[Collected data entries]

**********

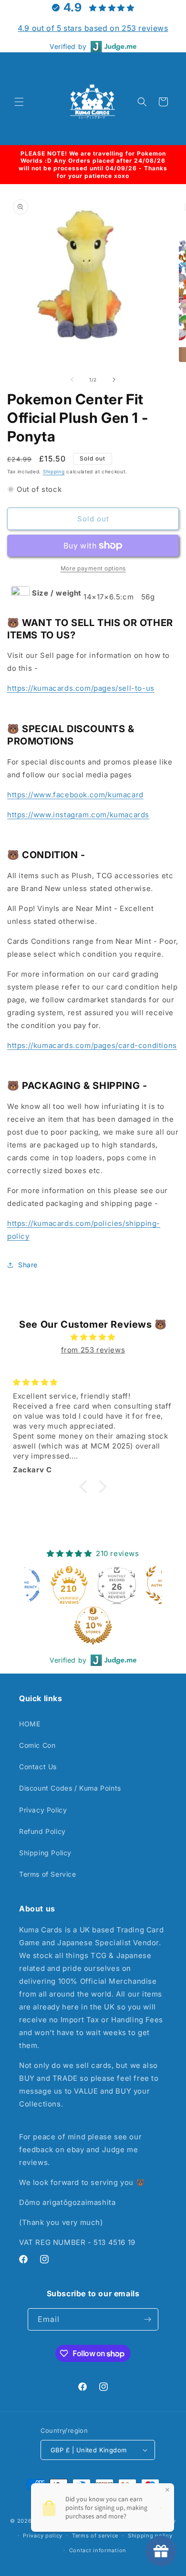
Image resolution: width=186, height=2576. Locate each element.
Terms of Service (47, 1874)
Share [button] (28, 1265)
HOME (29, 1724)
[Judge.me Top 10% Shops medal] (47, 1625)
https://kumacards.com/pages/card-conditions (92, 1045)
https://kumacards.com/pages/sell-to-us (81, 688)
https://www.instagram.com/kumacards (78, 814)
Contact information (97, 2550)
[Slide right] (113, 379)
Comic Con (37, 1745)
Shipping (54, 471)
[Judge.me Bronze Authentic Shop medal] (119, 1585)
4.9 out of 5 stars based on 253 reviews (93, 28)
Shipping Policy (45, 1853)
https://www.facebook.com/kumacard (75, 794)
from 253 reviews (93, 1349)
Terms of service (95, 2535)
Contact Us (38, 1767)
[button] (19, 101)
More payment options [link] (93, 568)
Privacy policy (42, 2535)
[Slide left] (72, 379)
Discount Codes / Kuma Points (70, 1788)
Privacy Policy (43, 1810)
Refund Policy (42, 1831)
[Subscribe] (147, 2319)
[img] (93, 1337)
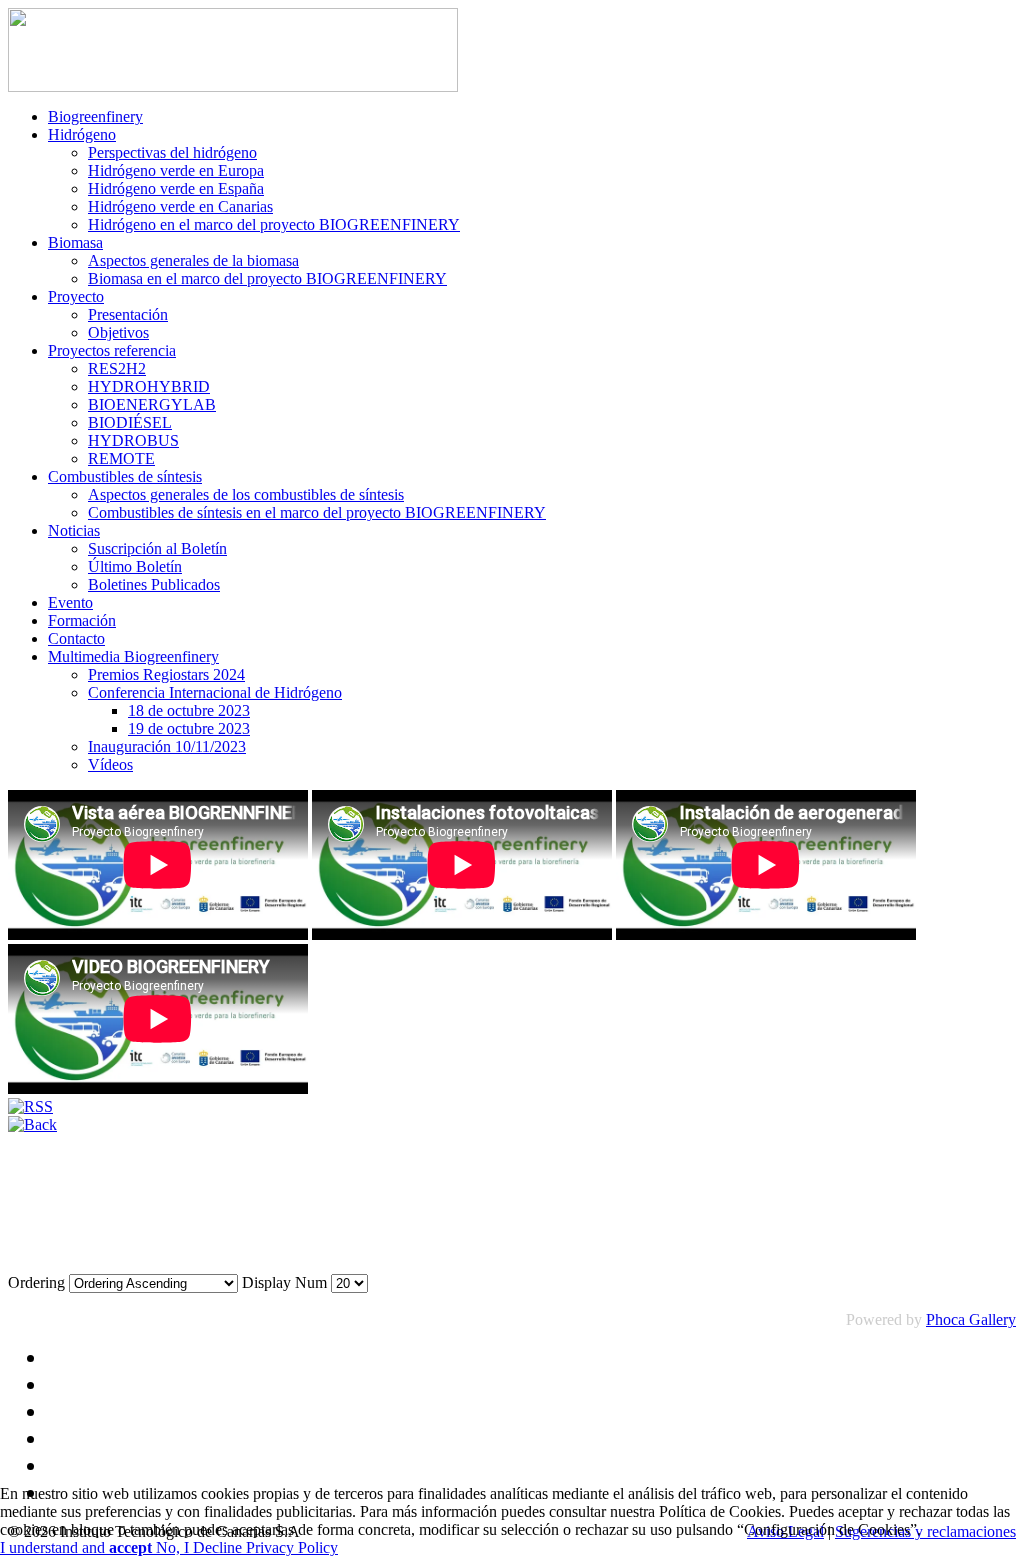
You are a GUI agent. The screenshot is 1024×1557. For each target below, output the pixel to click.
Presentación (128, 314)
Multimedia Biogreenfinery (133, 656)
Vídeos (110, 764)
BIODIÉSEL (130, 422)
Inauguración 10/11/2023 (167, 746)
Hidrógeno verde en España (176, 188)
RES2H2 (117, 368)
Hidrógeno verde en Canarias (180, 206)
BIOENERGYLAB (152, 404)
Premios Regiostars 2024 (166, 674)
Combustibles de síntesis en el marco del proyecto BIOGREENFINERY (317, 512)
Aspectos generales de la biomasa (193, 260)
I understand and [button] (76, 1547)
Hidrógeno (82, 134)
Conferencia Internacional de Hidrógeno (215, 692)
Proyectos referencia (112, 350)
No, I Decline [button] (201, 1547)
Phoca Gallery (971, 1319)
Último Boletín (135, 566)
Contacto (76, 638)
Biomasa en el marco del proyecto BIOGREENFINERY (267, 278)
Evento (70, 602)
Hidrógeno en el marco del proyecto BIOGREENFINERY (274, 224)
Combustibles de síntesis (125, 476)
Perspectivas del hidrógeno (172, 152)
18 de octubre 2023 (189, 710)
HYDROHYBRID (149, 386)
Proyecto (76, 296)
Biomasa (75, 242)
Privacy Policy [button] (292, 1547)
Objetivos (118, 332)
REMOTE (121, 458)
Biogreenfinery (95, 116)
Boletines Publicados (154, 584)
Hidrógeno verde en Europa (176, 170)
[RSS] (30, 1106)
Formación (82, 620)
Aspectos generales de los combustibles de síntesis (246, 494)
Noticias (74, 530)
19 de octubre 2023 (189, 728)
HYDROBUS (133, 440)
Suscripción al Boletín (157, 548)
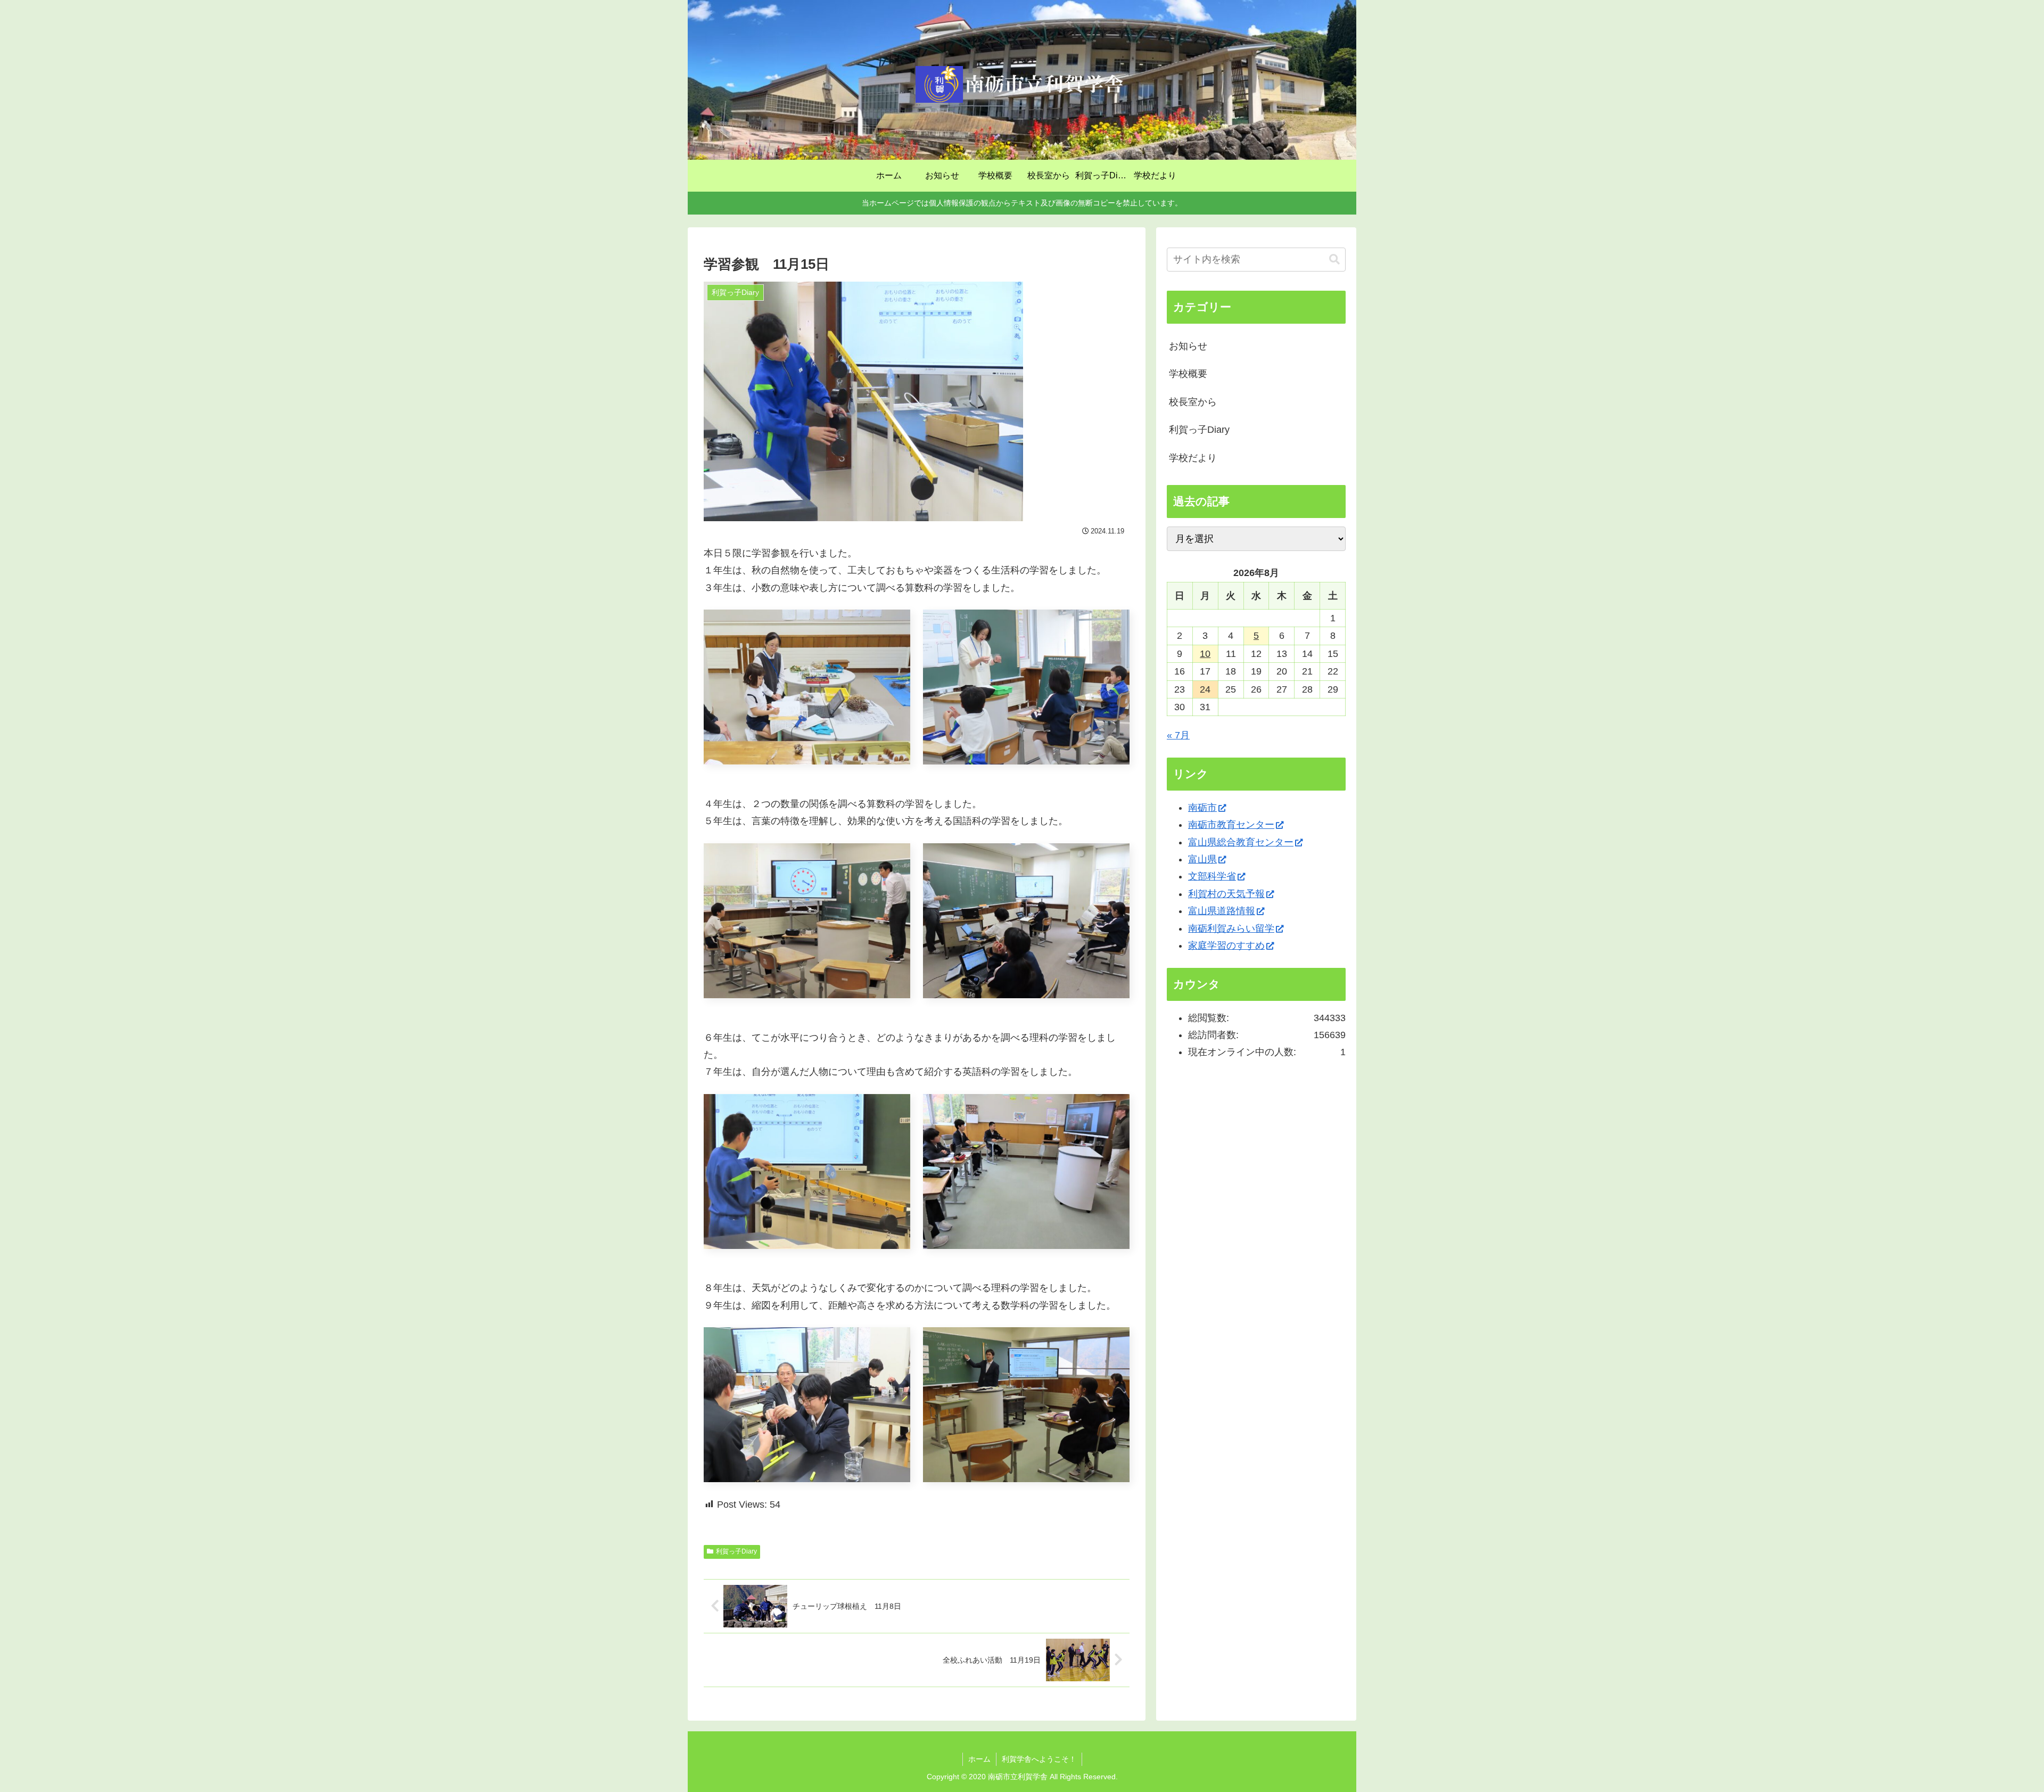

**********

→ WHAT TO PRODUCE
Of the entries above, transcribe exactly those lines that fall between the line containing "Hidrógeno (82, 134)" and the line containing "Hidrógeno en el", together with those two lines.

→ SOLVED EXERCISE
Hidrógeno (82, 134)
Conferencia Internacional de Hidrógeno (215, 692)
Proyectos referencia (112, 350)
No, I Decline [button] (201, 1547)
Phoca Gallery (971, 1319)
Último Boletín (135, 566)
Contacto (76, 638)
Biomasa en el marco del proyecto BIOGREENFINERY (267, 278)
Evento (70, 602)
Hidrógeno en el marco del proyecto BIOGREENFINERY (274, 224)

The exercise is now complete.